David Mujiri

Personal information
- Date of birth: 28 January 1999 (age 27)
- Place of birth: Samtredia, Georgia
- Height: 1.87 m (6 ft 2 in)
- Position: Forward

Team information
- Current team: Gagra
- Number: 9

Youth career
- 0000–2016: 35th Football School Tbilisi
- 2016: Saburtalo Tbilisi
- 2017–2018: Antalyaspor

Senior career*
- Years: Team / Apps / (Gls)
- 2014–2016: 35th Football School Tbilisi / 2 / (0)
- 2018: Sheriff-2 Tiraspol / ? / (?)
- 2019: WIT Georgia / 11 / (0)
- 2020: Dinamo Tbilisi / 0 / (0)
- 2020: → Chikhura (loan) / 13 / (1)
- 2021: Shukura / 5 / (1)
- 2021: ViOn Zlaté Moravce / 2 / (0)
- 2022–2023: Telavi / 30 / (1)
- 2023: Shukura / 28 / (9)
- 2024: Dinamo Batumi / 30 / (4)
- 2025: Samgurali / 18 / (2)
- 2025: Gagra / 30 / (0)

= David Mujiri (footballer, born 1999) =

Georgian footballer

David Mujiri (დავით მუჯირი; born 28 January 1999) is a Georgian professional footballer who plays as a forward for Georgian club Gagra.

==Career==
Mujiri started his career with Georgian third division side 35th School. In 2017, he joined the youth academy of Alanyaspor in the Turkish top flight. After that, Mujiri joined the youth academy of Moldovan club Sheriff. Before the 2019 season, he signed for WIT Georgia in Georgia. Before the 2020 season, he was sent on loan to Georgian outfit Chikhura from Dinamo Tbilisi, the most successful team in Georgia.

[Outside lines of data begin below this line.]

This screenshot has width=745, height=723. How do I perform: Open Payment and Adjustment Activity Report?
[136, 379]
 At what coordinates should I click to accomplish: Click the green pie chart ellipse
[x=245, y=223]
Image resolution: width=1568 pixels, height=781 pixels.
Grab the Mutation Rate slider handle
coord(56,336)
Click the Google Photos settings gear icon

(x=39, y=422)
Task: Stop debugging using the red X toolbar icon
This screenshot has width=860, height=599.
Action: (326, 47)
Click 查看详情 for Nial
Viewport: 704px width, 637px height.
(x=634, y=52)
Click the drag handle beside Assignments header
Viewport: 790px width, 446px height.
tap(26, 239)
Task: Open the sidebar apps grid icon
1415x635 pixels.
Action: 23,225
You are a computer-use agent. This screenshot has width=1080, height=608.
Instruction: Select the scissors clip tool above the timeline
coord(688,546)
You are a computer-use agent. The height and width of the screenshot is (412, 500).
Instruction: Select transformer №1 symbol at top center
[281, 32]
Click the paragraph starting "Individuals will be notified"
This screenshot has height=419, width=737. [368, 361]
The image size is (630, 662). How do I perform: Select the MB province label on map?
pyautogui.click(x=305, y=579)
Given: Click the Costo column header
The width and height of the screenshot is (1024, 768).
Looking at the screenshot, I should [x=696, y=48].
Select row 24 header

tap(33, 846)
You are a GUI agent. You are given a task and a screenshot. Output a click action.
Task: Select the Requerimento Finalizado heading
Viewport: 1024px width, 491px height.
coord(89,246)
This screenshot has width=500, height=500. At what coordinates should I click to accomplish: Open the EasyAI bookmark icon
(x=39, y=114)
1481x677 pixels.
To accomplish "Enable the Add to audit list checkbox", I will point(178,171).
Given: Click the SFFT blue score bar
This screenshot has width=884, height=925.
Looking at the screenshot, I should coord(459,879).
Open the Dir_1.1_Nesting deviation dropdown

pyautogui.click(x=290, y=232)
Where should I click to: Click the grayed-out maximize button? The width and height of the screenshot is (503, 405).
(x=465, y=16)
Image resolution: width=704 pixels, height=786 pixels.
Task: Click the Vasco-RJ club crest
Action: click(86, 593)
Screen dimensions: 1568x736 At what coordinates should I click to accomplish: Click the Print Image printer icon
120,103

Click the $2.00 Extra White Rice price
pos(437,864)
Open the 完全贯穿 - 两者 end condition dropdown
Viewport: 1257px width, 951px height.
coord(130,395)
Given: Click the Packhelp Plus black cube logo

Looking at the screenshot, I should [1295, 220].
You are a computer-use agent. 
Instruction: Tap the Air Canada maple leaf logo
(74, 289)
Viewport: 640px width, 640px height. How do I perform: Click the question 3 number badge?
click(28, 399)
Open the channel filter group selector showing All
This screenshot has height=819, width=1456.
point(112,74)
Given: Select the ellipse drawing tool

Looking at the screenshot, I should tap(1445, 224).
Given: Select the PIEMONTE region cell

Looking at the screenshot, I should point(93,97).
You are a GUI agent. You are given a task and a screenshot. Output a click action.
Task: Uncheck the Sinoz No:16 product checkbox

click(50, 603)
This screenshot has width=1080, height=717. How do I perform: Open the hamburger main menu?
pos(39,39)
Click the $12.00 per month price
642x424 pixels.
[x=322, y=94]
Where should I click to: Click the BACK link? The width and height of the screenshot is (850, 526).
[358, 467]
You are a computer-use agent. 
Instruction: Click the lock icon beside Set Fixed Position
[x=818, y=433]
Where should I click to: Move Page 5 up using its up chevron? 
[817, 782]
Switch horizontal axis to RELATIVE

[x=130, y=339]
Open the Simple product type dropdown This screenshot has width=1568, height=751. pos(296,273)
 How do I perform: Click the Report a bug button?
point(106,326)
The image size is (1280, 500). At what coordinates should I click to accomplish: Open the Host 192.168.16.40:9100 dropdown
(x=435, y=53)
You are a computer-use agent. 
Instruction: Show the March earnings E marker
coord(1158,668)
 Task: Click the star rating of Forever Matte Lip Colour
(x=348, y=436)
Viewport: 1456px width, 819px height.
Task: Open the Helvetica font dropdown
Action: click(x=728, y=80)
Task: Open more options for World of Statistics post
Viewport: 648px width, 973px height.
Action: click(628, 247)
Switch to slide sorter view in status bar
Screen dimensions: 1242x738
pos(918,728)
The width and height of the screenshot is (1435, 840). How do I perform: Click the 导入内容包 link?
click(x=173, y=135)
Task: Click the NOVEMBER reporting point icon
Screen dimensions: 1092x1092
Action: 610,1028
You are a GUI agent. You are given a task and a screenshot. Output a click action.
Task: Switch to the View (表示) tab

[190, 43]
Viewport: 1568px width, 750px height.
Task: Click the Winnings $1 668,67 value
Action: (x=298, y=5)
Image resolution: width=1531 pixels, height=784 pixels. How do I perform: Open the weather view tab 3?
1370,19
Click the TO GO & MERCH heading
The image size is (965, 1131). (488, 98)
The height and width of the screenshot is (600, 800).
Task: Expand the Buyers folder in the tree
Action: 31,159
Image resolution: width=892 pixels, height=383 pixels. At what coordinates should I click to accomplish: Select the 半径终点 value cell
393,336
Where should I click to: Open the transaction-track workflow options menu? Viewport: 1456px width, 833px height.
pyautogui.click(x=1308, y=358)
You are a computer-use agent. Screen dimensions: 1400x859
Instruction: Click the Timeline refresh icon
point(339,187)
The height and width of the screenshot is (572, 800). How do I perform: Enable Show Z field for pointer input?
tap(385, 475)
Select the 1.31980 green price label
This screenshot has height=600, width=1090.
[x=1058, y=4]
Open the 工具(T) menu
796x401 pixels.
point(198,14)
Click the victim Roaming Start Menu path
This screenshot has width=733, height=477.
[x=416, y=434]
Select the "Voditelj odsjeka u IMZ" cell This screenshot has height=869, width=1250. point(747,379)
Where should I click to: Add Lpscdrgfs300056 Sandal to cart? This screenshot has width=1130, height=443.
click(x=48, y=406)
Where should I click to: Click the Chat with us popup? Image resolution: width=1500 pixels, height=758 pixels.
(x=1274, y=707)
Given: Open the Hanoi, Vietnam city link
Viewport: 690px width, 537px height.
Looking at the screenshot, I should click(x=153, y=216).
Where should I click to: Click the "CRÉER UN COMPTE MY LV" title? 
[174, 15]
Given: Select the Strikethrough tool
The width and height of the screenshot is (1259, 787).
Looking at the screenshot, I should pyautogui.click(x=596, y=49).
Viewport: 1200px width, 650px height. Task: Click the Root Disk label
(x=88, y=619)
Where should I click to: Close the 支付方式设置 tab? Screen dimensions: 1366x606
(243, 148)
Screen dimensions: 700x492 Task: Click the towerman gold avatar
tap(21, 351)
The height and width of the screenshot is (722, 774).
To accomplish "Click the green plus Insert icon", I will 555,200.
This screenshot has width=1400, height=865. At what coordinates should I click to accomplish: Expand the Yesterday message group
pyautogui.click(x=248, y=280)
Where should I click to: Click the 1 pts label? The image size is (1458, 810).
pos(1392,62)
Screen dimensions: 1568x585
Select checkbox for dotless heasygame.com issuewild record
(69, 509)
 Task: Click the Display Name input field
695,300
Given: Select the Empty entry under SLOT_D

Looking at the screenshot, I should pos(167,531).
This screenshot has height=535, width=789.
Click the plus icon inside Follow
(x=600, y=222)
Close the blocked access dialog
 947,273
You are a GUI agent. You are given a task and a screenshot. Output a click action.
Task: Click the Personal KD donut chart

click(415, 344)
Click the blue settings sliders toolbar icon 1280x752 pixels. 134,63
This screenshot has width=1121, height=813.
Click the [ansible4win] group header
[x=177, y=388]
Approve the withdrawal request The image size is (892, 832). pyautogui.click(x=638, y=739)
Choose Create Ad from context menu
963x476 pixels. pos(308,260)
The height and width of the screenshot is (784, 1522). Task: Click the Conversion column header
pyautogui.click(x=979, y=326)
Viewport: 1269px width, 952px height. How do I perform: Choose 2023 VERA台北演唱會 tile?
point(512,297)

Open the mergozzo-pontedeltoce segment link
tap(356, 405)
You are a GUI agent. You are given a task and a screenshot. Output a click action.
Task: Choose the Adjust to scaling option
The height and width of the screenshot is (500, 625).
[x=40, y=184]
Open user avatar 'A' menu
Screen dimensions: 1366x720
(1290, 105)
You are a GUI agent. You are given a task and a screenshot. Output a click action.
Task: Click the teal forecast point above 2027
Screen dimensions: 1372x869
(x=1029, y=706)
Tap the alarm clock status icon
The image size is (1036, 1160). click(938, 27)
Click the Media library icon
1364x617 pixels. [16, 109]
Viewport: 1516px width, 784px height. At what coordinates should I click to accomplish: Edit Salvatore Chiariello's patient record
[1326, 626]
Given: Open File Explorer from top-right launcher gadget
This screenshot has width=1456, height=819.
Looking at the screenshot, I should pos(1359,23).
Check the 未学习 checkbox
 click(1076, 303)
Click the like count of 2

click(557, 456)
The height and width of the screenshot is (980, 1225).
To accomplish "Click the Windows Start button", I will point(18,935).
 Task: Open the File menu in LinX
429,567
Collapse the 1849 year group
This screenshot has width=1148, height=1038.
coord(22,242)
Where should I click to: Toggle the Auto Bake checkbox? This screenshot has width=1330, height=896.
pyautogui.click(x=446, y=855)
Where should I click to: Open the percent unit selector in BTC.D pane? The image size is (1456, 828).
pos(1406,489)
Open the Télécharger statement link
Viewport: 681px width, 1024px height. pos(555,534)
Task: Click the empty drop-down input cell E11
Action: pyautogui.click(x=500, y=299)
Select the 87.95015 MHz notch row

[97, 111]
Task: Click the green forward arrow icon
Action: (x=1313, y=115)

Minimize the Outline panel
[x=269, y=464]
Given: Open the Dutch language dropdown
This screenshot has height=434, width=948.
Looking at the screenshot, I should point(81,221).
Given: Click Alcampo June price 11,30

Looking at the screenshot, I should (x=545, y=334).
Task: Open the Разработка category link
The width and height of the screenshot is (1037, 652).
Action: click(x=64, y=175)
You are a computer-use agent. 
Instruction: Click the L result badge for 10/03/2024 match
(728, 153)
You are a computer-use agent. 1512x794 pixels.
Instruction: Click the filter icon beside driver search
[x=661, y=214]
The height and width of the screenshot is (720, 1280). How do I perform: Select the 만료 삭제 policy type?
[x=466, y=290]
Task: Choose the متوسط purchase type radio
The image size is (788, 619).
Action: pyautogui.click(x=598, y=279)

In 2021, Mujiri signed for Slovak side Zlaté Moravce. On 6 August 2021, he debuted for Zlaté Moravce during a 1–1 draw with Senica.

In January 2024, Mujiri joined Erovnuli Liga champions Dinamo Batumi.

A year later he moved to Samgurali. After taking part in all 18 games for the team by mid-season, Mujiri signed for fellow Erovnuli Liga side Gagra.

==Personal life==
Mujiri grew up in the family of footballers. He is the son of Georgia international David Mujiri and grandson of Муджирі Давид Аміранович, who was a member of Dinamo Tbilisi in the late 1970s and early 1980s.